Wherever "Professionele" appears in a line of the listing, report that line.

#### RECORDS SHOWN ####

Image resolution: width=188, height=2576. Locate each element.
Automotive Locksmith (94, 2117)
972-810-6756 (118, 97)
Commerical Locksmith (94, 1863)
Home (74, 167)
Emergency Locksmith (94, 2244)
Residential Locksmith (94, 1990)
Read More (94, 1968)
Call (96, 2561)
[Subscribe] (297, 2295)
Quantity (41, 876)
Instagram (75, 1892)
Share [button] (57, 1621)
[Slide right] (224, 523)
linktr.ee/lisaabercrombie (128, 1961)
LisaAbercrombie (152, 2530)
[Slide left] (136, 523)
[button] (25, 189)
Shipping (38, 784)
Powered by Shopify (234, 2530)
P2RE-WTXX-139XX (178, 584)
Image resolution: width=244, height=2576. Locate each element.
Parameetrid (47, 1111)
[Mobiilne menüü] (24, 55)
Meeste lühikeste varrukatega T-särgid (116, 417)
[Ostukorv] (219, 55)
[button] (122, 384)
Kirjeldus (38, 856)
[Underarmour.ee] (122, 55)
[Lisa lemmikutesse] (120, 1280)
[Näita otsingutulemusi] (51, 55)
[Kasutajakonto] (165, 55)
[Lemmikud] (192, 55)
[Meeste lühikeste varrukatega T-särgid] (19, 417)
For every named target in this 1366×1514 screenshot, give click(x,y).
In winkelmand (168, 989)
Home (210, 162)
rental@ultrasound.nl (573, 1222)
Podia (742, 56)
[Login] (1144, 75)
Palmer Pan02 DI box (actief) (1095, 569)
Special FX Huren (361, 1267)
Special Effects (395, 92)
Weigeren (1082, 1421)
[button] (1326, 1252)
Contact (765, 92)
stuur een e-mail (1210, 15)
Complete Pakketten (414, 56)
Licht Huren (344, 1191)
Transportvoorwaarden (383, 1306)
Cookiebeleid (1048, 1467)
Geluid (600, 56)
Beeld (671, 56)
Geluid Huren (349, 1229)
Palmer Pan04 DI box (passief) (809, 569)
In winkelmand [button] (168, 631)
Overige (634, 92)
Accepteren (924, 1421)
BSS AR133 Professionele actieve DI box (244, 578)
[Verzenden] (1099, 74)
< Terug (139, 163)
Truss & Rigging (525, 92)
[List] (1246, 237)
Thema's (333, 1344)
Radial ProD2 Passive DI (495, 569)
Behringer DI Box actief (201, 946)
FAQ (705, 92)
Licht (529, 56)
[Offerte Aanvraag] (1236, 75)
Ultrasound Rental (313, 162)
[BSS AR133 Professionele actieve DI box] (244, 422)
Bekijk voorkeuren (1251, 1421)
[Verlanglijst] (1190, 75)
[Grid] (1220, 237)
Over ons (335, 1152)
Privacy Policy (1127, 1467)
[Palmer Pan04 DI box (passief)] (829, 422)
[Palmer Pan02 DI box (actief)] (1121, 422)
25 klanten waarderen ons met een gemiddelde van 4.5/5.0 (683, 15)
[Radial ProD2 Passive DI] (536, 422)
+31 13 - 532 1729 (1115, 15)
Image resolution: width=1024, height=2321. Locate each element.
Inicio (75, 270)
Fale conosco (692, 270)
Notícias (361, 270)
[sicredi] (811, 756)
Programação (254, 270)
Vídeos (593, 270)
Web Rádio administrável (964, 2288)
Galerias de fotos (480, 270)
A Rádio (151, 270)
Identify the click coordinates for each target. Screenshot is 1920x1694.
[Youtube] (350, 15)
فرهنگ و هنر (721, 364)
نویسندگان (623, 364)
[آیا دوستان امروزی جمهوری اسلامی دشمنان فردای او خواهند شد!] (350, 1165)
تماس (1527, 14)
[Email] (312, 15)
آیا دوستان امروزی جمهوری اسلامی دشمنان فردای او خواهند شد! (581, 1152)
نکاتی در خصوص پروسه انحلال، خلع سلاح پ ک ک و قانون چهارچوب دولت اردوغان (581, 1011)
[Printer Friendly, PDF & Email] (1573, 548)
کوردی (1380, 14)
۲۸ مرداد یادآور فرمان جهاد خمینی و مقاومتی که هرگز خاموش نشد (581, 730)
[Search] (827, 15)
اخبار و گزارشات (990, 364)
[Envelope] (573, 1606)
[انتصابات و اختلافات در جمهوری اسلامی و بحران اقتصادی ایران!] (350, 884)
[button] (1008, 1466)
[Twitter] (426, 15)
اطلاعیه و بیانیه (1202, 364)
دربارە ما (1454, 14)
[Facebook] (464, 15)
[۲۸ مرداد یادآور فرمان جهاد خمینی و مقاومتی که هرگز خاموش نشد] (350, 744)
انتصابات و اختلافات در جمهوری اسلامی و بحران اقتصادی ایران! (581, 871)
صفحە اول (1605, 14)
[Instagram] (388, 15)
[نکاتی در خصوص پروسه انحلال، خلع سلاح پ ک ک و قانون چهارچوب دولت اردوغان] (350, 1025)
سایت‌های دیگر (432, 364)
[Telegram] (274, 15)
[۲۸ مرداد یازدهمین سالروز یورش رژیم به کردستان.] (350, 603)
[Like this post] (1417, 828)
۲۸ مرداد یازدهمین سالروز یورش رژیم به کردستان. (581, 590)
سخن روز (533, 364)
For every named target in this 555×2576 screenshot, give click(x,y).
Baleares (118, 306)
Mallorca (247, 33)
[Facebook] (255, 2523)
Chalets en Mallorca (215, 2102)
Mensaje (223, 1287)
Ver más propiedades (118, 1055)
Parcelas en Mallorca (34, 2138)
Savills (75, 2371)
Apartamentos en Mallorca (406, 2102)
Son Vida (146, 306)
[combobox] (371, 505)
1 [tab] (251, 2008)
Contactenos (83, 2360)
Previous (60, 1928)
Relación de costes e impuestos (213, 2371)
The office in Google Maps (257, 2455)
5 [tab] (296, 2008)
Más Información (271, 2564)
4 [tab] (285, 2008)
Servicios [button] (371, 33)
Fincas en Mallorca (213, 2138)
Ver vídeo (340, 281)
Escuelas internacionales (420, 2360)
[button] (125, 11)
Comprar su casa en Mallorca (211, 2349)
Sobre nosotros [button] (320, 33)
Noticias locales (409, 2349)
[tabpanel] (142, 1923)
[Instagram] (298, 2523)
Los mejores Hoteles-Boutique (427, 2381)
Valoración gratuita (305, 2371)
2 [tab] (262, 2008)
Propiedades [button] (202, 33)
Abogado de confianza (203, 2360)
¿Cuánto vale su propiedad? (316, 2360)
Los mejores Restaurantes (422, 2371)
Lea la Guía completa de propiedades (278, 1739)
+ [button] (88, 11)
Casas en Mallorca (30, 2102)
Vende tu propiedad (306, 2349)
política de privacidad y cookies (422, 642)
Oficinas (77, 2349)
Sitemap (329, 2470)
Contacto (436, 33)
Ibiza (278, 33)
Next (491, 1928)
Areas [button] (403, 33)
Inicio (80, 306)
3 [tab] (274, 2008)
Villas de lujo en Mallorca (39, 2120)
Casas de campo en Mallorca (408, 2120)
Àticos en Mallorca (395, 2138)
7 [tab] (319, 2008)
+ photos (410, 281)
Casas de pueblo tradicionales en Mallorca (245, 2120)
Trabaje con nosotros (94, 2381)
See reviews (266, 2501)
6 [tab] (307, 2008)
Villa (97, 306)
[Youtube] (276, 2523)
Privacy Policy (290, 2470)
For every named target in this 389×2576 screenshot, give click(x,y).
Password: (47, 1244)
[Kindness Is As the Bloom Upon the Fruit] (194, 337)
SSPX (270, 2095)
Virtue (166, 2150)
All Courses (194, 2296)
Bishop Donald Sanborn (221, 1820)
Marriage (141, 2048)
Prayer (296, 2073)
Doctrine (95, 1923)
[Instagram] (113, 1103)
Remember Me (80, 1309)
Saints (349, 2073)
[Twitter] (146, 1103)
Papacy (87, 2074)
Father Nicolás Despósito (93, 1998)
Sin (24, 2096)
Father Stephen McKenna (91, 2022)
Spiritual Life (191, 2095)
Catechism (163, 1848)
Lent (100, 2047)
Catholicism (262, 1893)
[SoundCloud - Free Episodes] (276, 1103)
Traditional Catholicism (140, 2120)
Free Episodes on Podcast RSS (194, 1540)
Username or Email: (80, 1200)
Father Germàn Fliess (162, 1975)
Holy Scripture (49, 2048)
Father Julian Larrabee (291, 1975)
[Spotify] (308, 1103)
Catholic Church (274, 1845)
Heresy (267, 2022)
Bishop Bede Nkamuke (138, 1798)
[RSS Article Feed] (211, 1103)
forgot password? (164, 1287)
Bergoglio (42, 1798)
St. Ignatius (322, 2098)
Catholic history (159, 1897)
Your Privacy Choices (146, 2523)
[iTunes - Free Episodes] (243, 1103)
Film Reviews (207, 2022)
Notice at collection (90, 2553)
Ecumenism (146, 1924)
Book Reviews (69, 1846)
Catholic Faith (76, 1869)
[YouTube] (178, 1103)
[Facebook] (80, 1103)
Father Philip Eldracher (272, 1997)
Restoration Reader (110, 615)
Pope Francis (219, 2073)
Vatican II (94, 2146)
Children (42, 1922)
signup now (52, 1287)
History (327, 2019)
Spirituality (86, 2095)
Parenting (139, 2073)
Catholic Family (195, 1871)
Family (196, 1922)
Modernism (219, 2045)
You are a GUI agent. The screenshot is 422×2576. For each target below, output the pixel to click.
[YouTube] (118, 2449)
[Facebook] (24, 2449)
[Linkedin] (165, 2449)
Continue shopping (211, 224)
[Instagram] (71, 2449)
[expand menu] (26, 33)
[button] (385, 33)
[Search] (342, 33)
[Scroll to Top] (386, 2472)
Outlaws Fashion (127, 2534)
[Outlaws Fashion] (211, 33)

####

YOUR RESPONSE →
BSS AR133 Professionele actieve DI box (244, 578)
[BSS AR133 Professionele actieve DI box] (244, 422)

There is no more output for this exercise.